Liste des activités:
**a.** D'après l'extrait sur la Syrie, depuis combien de temps la guerre civile fait-elle rage dans ce pays ?
**b.** Restituez à l'identique, tiré de l'extrait sur la Syrie, le passage allant de « Le 4 février » jusqu'à « d'affamer la population. ».
**c.** Traduisez en anglais cette phrase de l'extrait sur la Syrie : « Le gouvernement syrien affirme que l'aide alimentaire est saisie par les rebelles qui eux accusent Damas d'affamer la population. »

Extrait du document:
╭──

Le 4 février prochain est programmée à Londres, une Conférence des donateurs pour la Syrie, pays où une guerre civile fait rage depuis près de cinq ans et pousse des millions de personnes à fuire. Cet effort international peut-il contribuer à résoudre la crise ? Le gouvernement syrien affirme que l'aide alimentaire est saisie par les rebelles qui eux accusent Damas d'affamer la population.
Trouvera-t-on plus vite une solution politique grâce à cette mobilisation ? Est-on en droit d'espérer alors que la communauté internationale est divisée et que l'organisation Etat islamique contrôle une bonne partie du pays ? Et comment envisager un soutien à long terme vu que ce conflit semble avoir peu de chance de s'arrêter dans l'immédiat ?

╰──

Données affichées:
╭──

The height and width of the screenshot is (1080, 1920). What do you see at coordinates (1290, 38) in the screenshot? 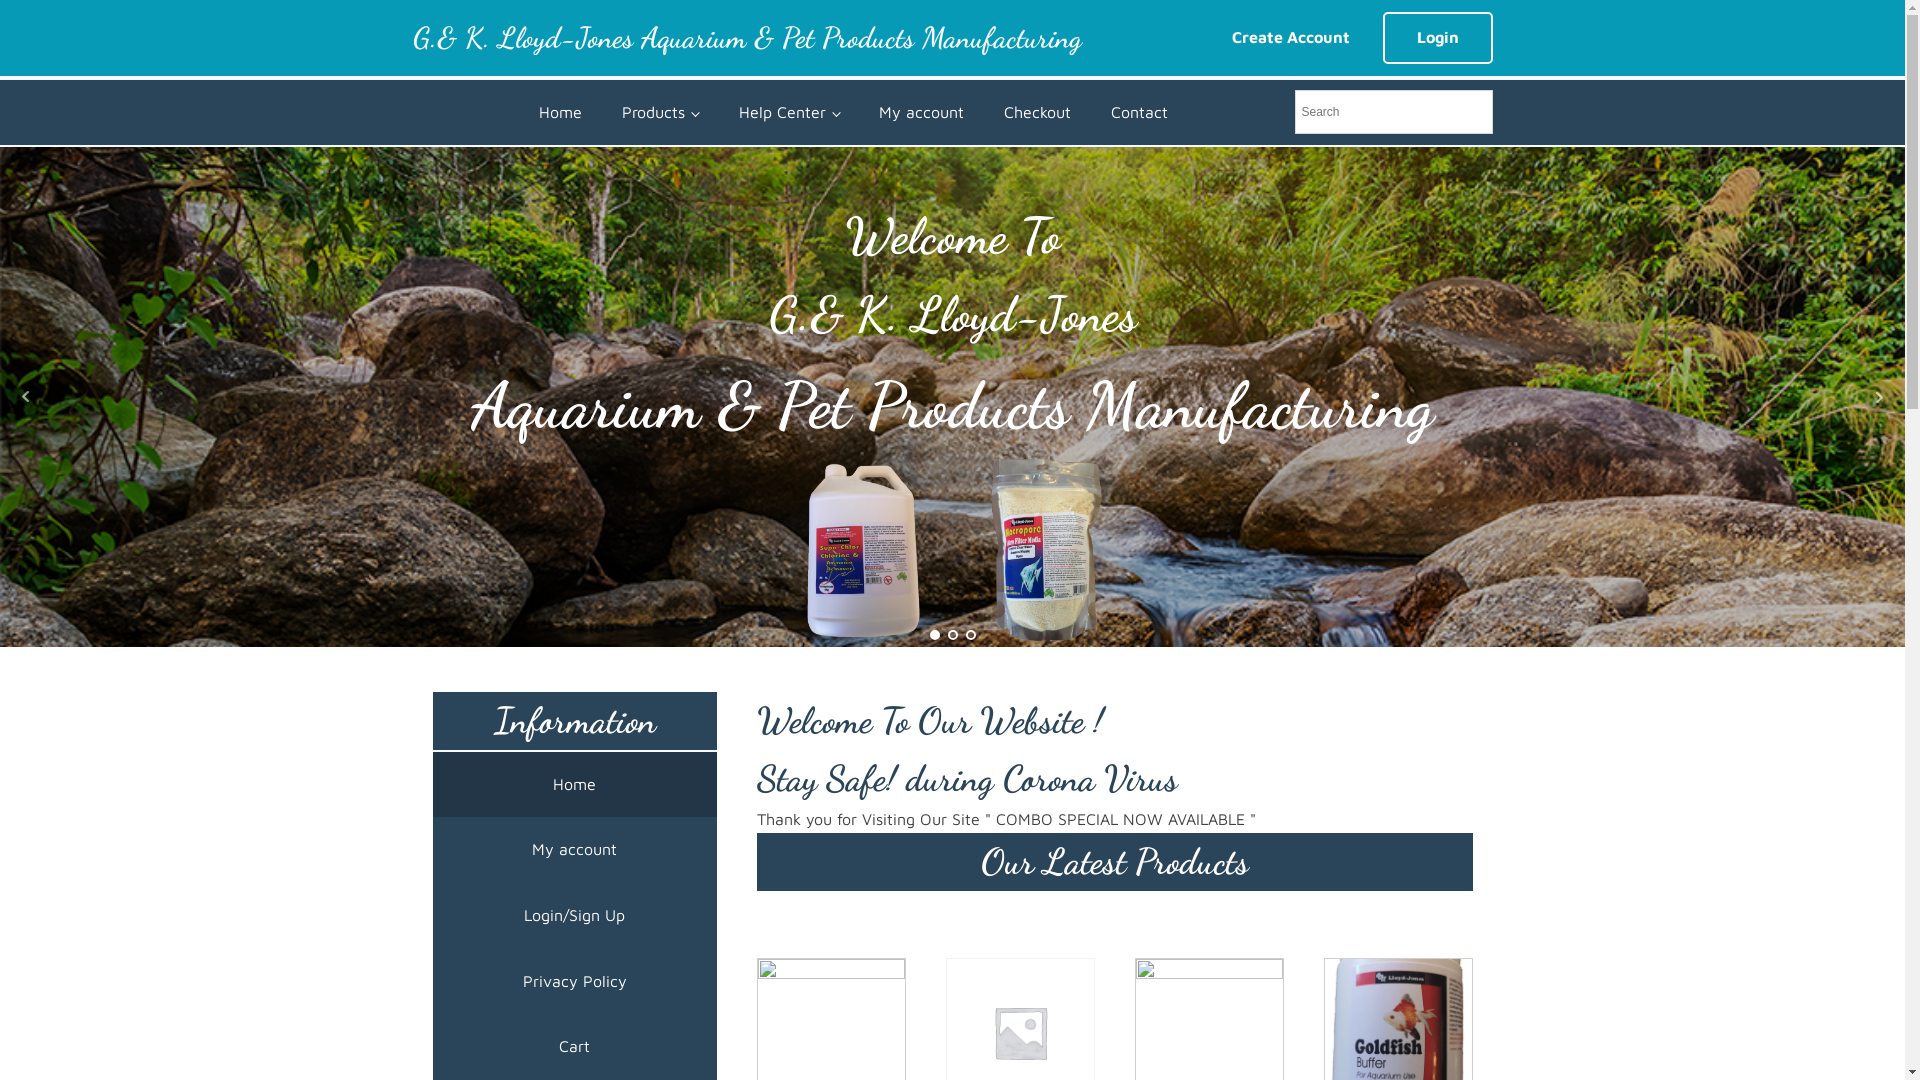
I see `Create Account` at bounding box center [1290, 38].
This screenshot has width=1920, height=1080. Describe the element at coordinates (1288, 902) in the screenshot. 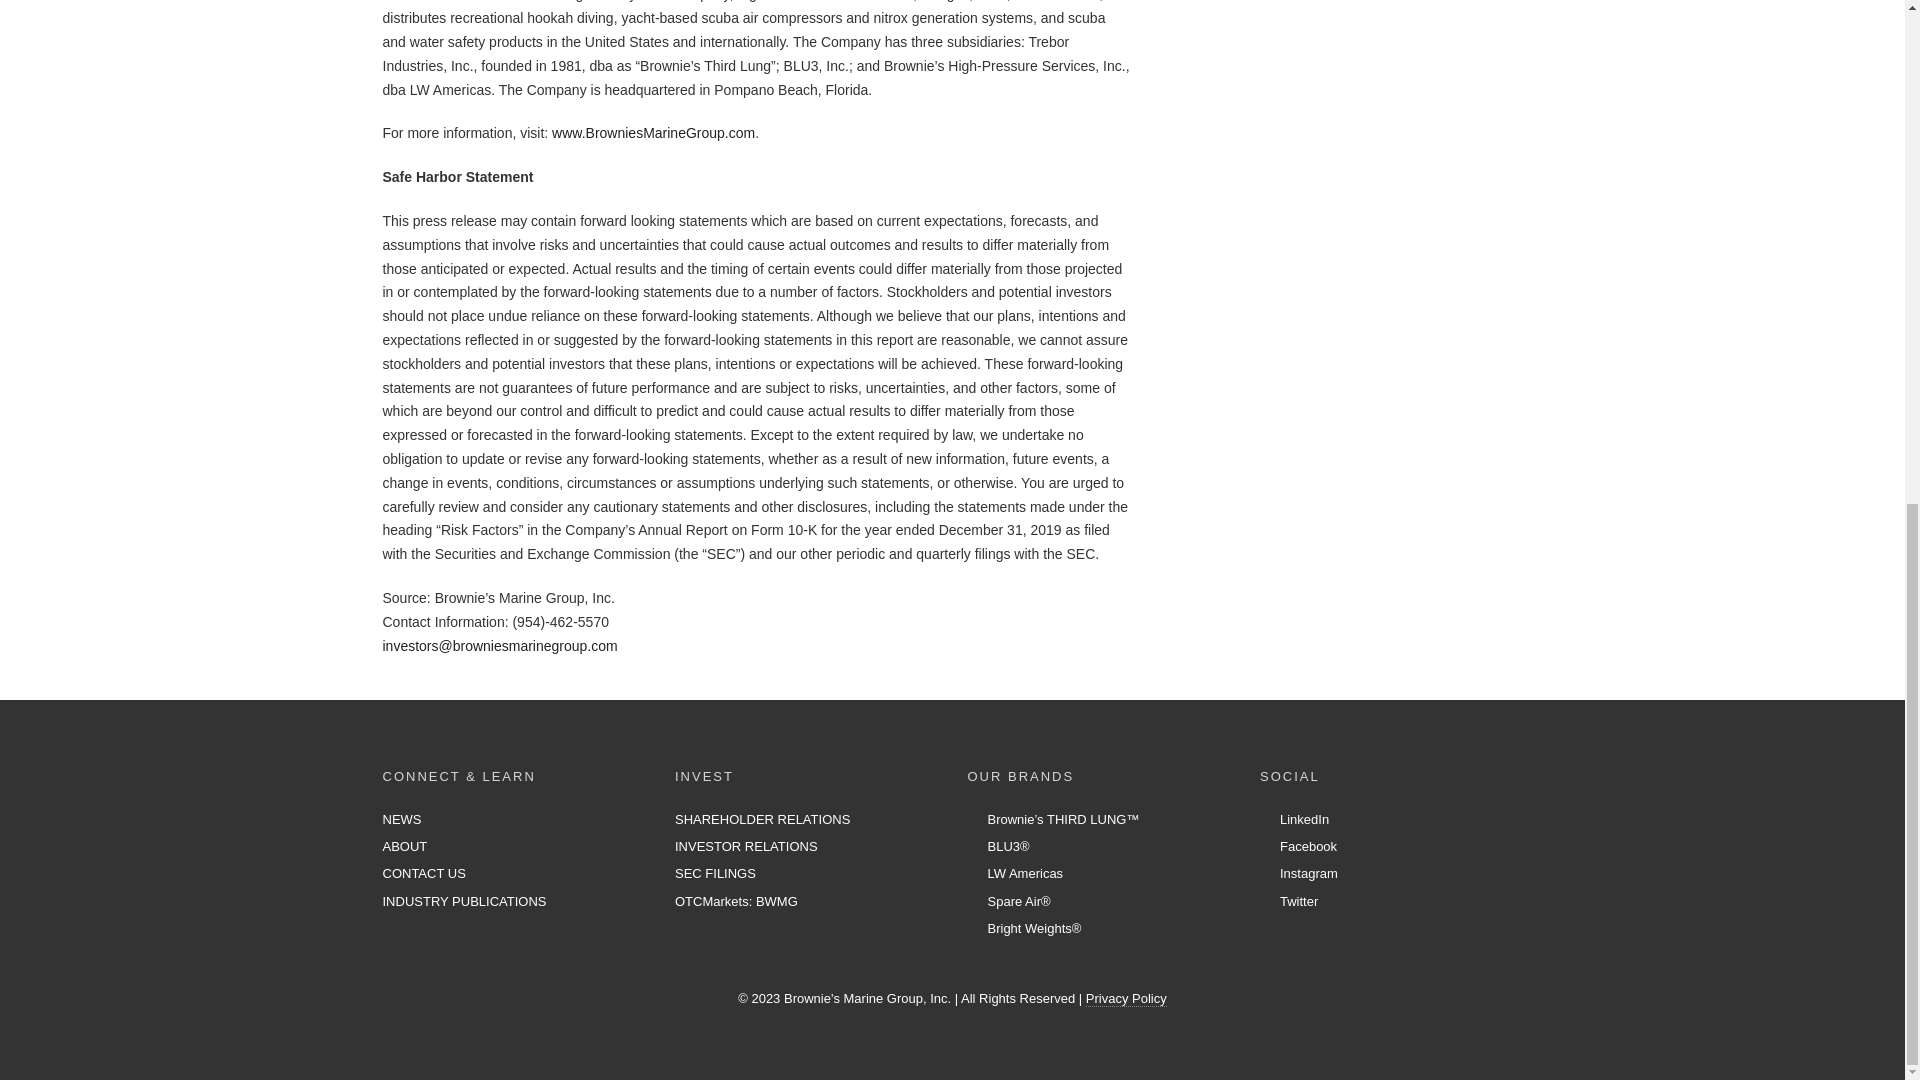

I see `Twitter` at that location.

╰──

Réponses aux consignes:
**a.** Depuis près de cinq ans.

**b.**
Le 4 février prochain est programmée à Londres, une Conférence des donateurs pour la Syrie, pays où une guerre civile fait rage depuis près de cinq ans et pousse des millions de personnes à fuire. Cet effort international peut-il contribuer à résoudre la crise ? Le gouvernement syrien affirme que l'aide alimentaire est saisie par les rebelles qui eux accusent Damas d'affamer la population.

**c.** The Syrian government claims that food aid is being seized by the rebels, who in turn accuse Damascus of starving the population.